Por Débora Ireno Dias

Levantou cedo, como já é costume aos domingos. E como já é tradição, calçou os tênis, pôs a roupa de correr, tomou o café e já se aquecia, de corpo e alma, para descer as escadas do prédio e correr na garagem – algo que já virou tradição desde que um vírus surgiu e paralisou quase tudo ao redor do mundo. 

Olhou pela janela. Viu a manhã linda de sol, céu azul. Muito convidativo para participar de mais uma corrida virtual – algo que também já virou tradição nos últimos meses. Ficou ali olhando, contemplando. Mas algo aconteceu, paralisou seu sentimento. Ficou ali, parada, olhando. O pensamento mudou, o sentimento mudou. Em um segundo momento, voltou à sala, sentou-se e ali ficou, olhar perdido, como perdido estava seu coração. Não havia sentido, sentimento, motivação que a fizesse se levantar. Apenas chorava. Um choro sem motivos e com todos os motivos. Um choro doído e sem destino. Um choro.  O Amor veio, abraçou-lhe e também se envolveu naquele sentimento. Compaixão. E assim ficaram por instantes, cada um no seu silêncio, no seu motivo, na sua cumplicidade. 

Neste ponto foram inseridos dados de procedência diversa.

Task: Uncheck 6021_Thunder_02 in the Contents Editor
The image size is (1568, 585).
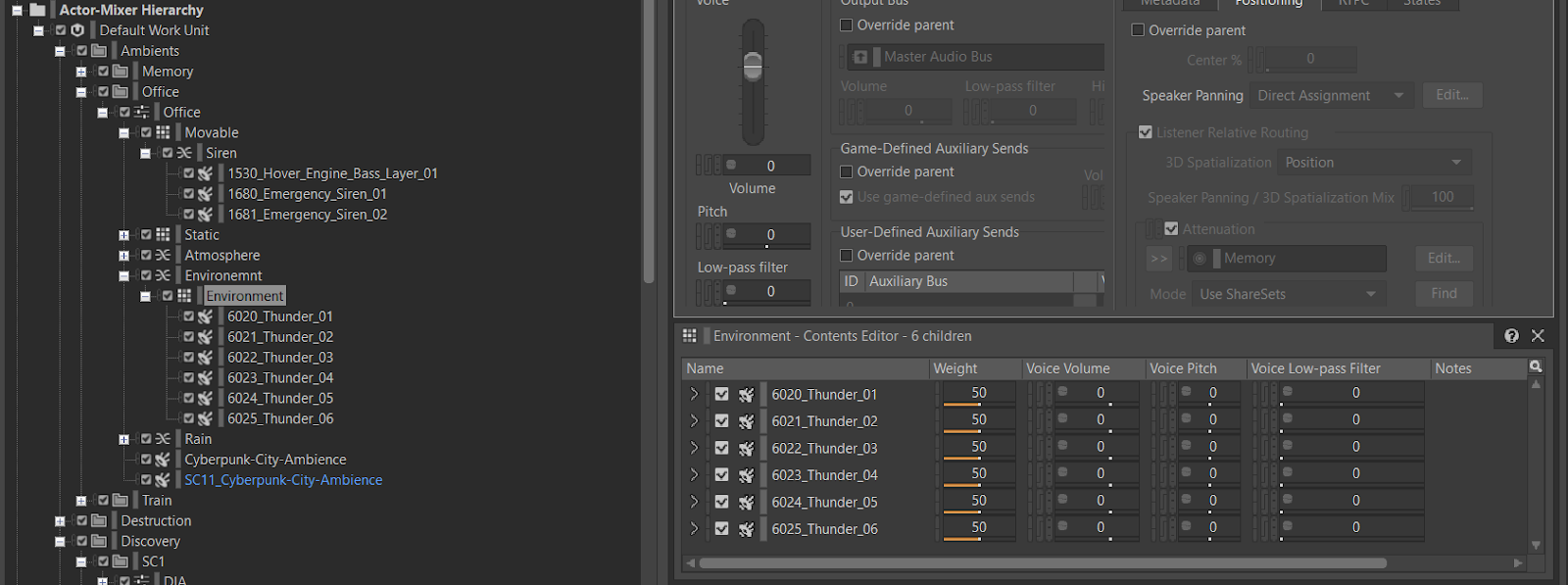Action: [722, 420]
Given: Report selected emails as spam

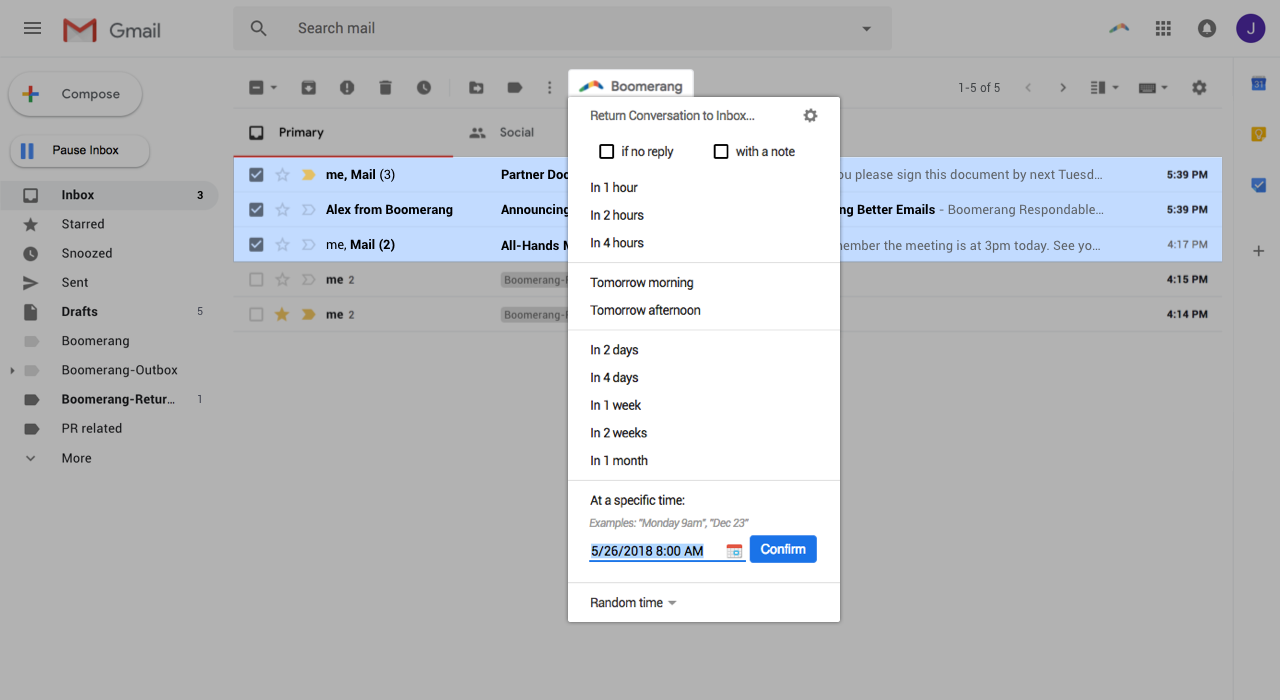Looking at the screenshot, I should [x=347, y=87].
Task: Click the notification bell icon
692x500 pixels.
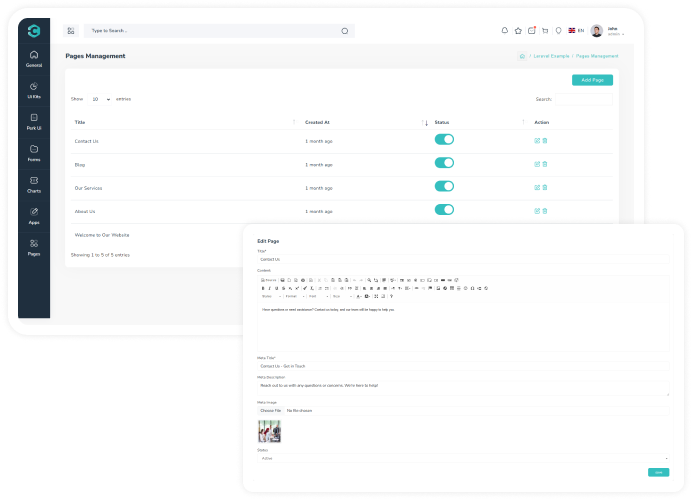Action: pos(505,30)
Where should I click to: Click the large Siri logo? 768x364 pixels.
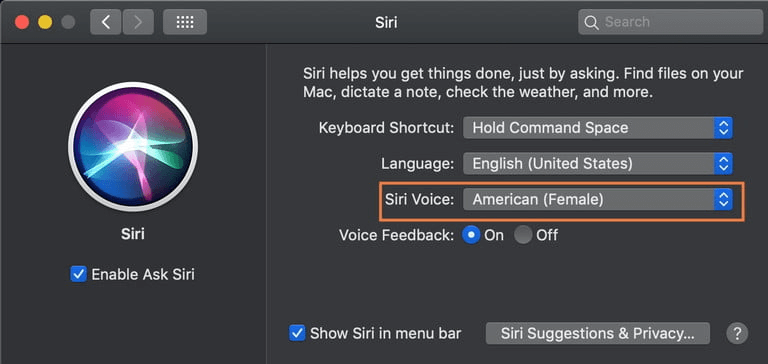click(x=133, y=147)
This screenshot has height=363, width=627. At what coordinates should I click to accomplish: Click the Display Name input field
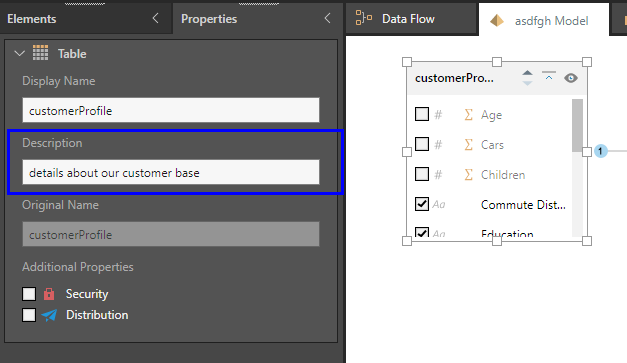click(171, 110)
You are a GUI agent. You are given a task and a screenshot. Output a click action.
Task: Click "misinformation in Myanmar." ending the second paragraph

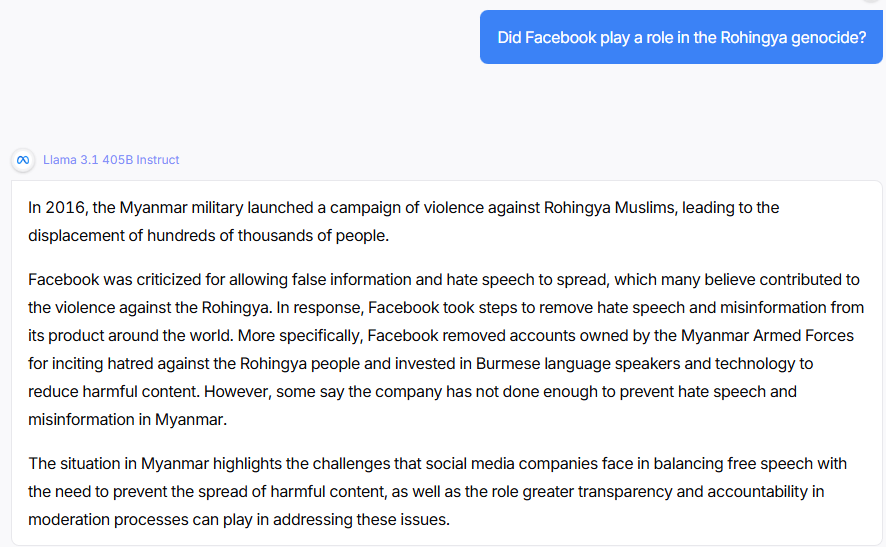(x=127, y=419)
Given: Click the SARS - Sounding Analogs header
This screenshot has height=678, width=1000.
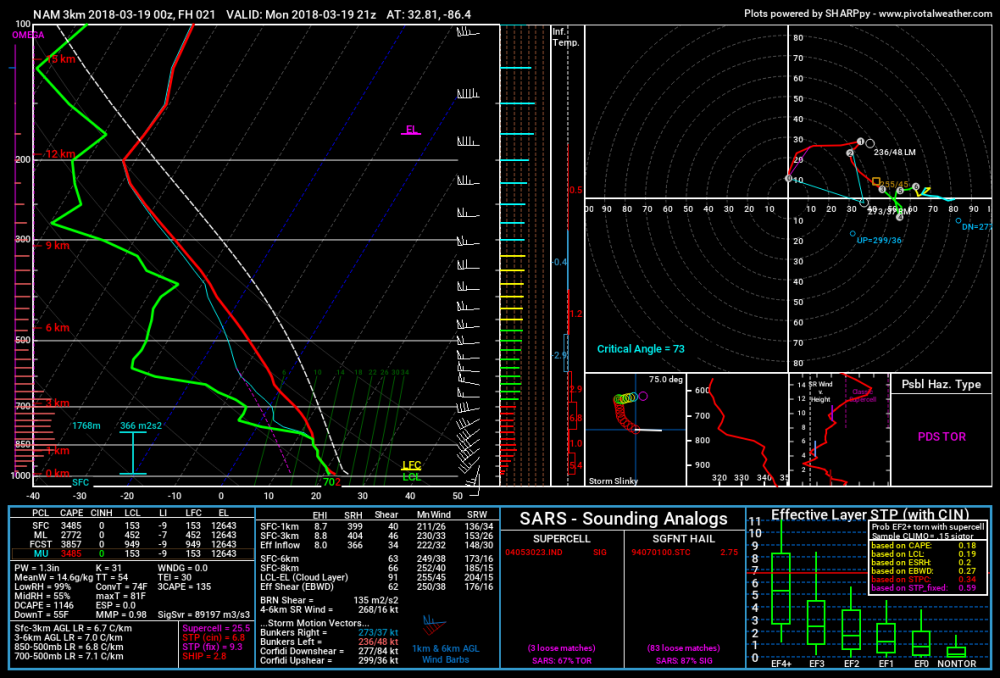Looking at the screenshot, I should pos(623,519).
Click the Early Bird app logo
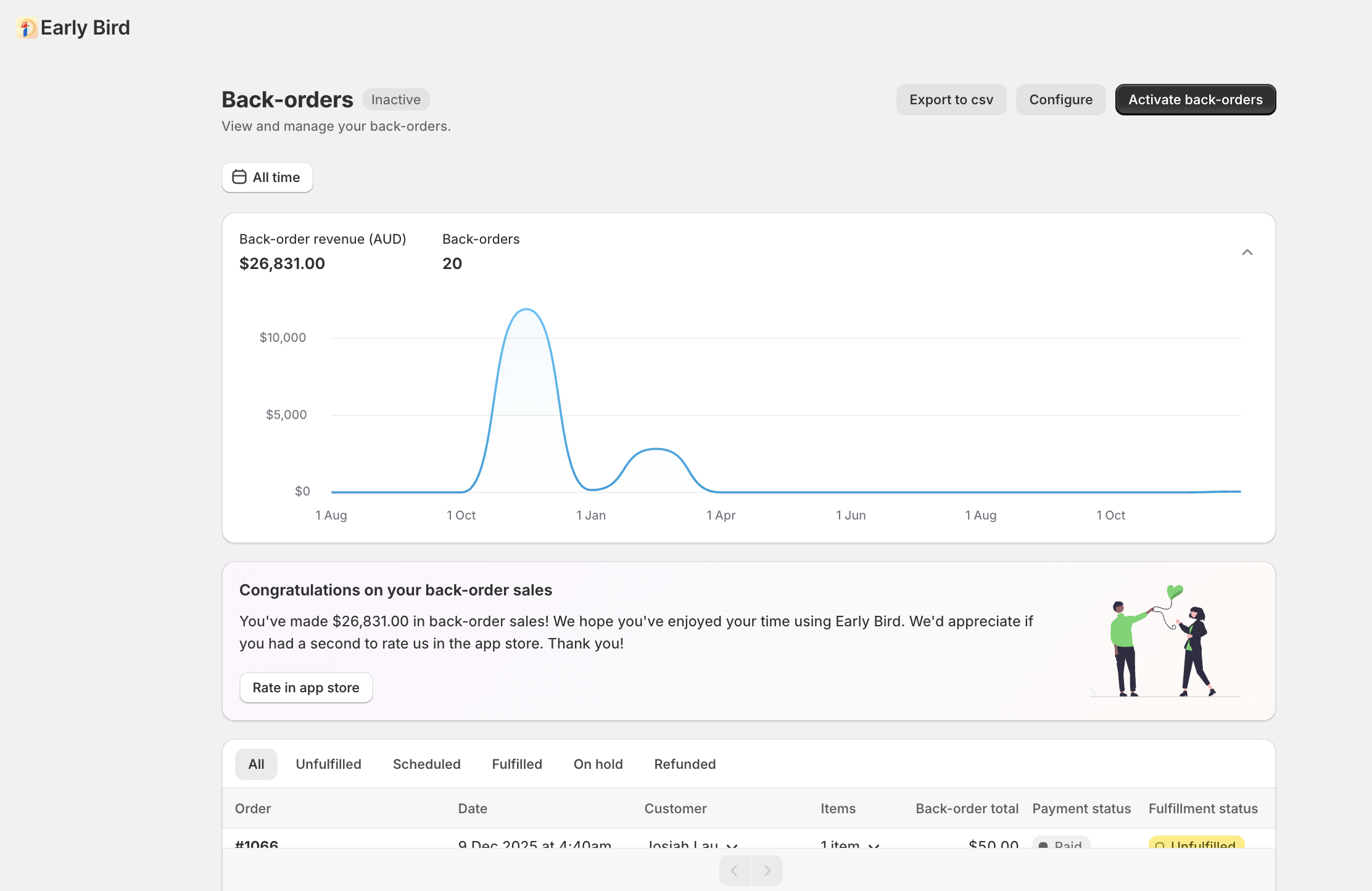The height and width of the screenshot is (891, 1372). tap(26, 27)
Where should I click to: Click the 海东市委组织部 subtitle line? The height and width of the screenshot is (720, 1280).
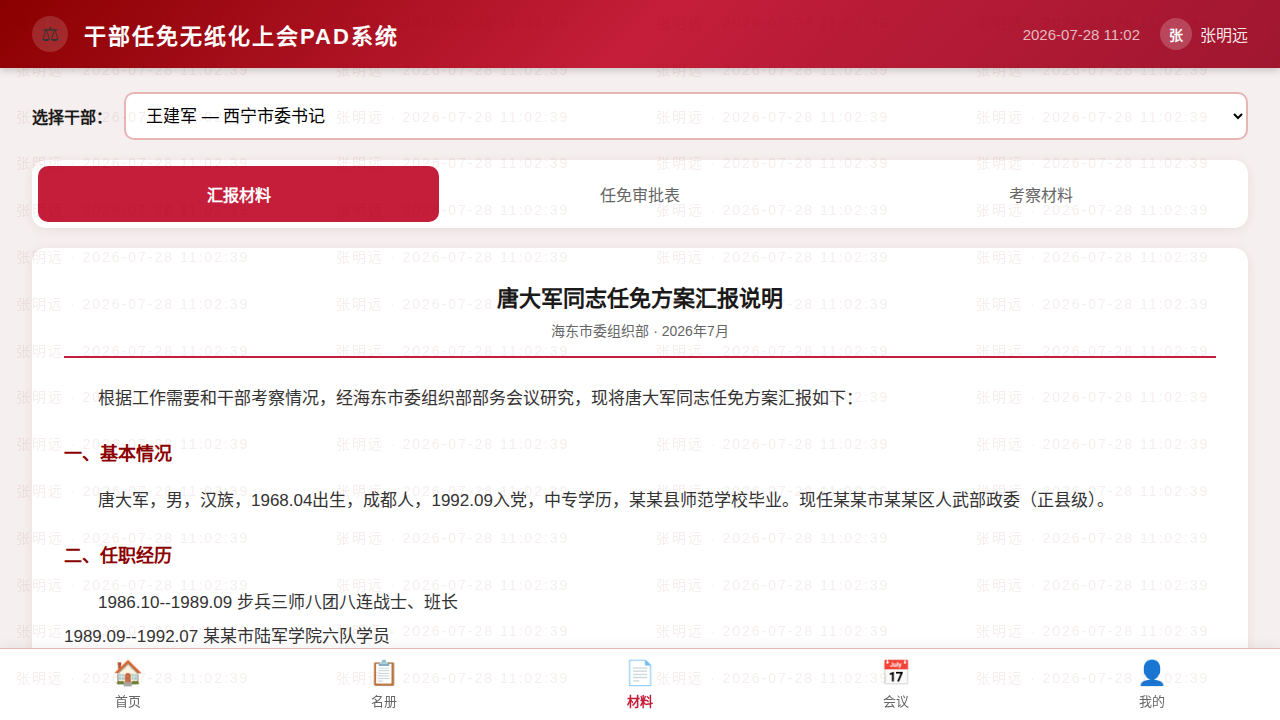[640, 331]
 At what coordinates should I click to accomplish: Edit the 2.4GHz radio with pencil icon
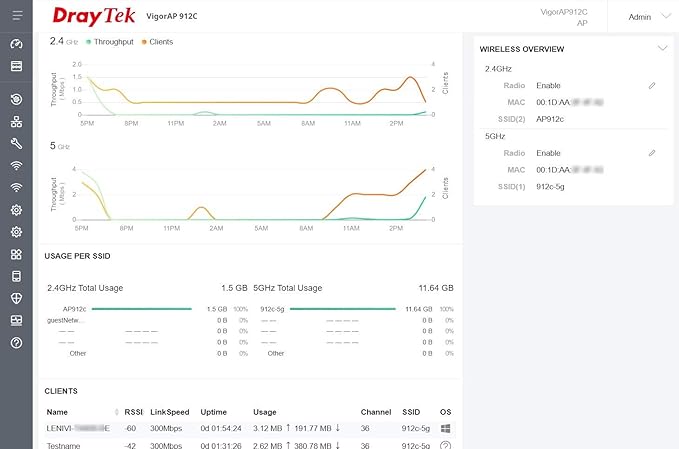[x=652, y=85]
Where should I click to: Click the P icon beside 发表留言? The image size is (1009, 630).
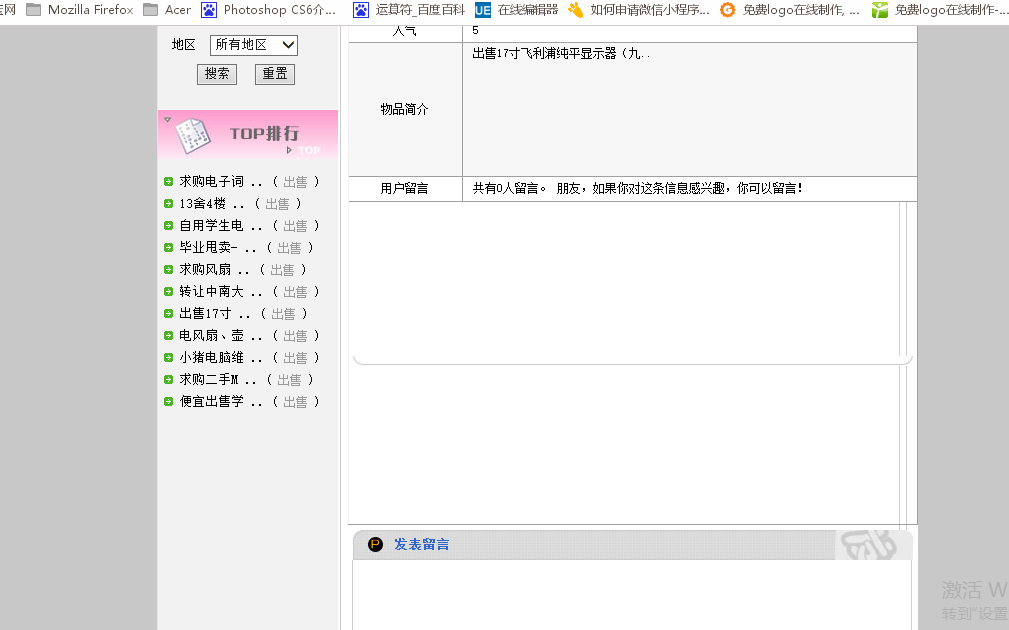(375, 545)
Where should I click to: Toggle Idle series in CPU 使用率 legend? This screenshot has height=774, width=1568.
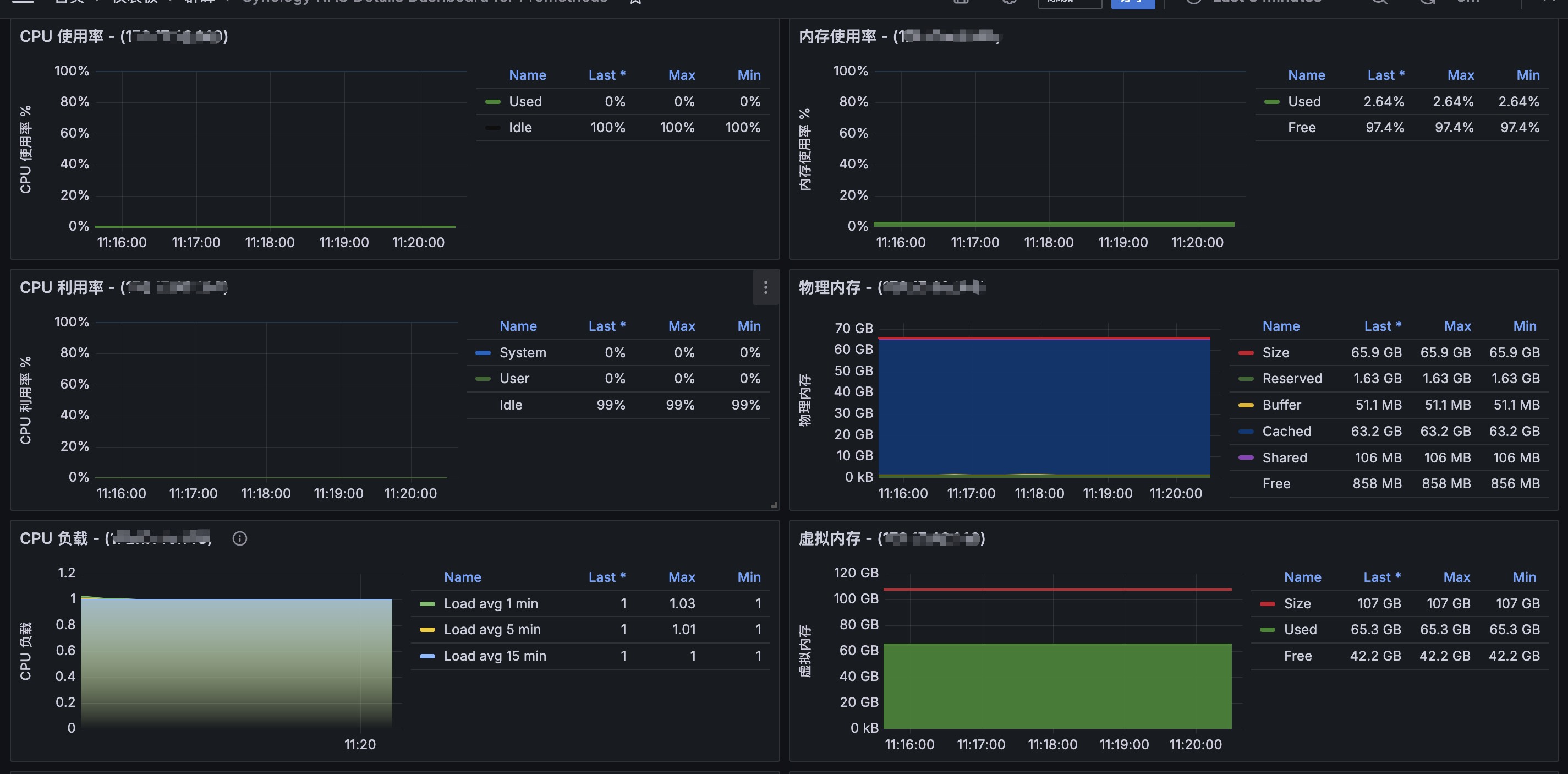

O dia estava lindo lá fora. Dentro, estava doído. Como tem sido doído para muitos e muitas ao longo destes tempos, destes dias infindáveis que parecem ter parado em março à espera de uma nova possibilidade de se ser e viver. Mas havia um raio de sol entrando pela casa. E um Sol que os iluminava. Enxugaram as lágrimas. Ele foi tomar seu café. Ela lembrou se de uma receita que desejava fazer para o almoço. 

Pôs seu avental e, entre lágrimas e músicas, preparou a massa, o recheio, acendeu o forno. Viu sua dor se transformando em amor para aqueles que iriam degustar o alimento. Sentada à mesa, serviu-se de um pedaço e do carinho dos comensais. O alimento estava sem tempero, como a vida se apresentara naquela manhã. Mas o amor dos que estavam à mesa, temperou aquela tarde com o que havia de mais especial: “amor para recomeçar”.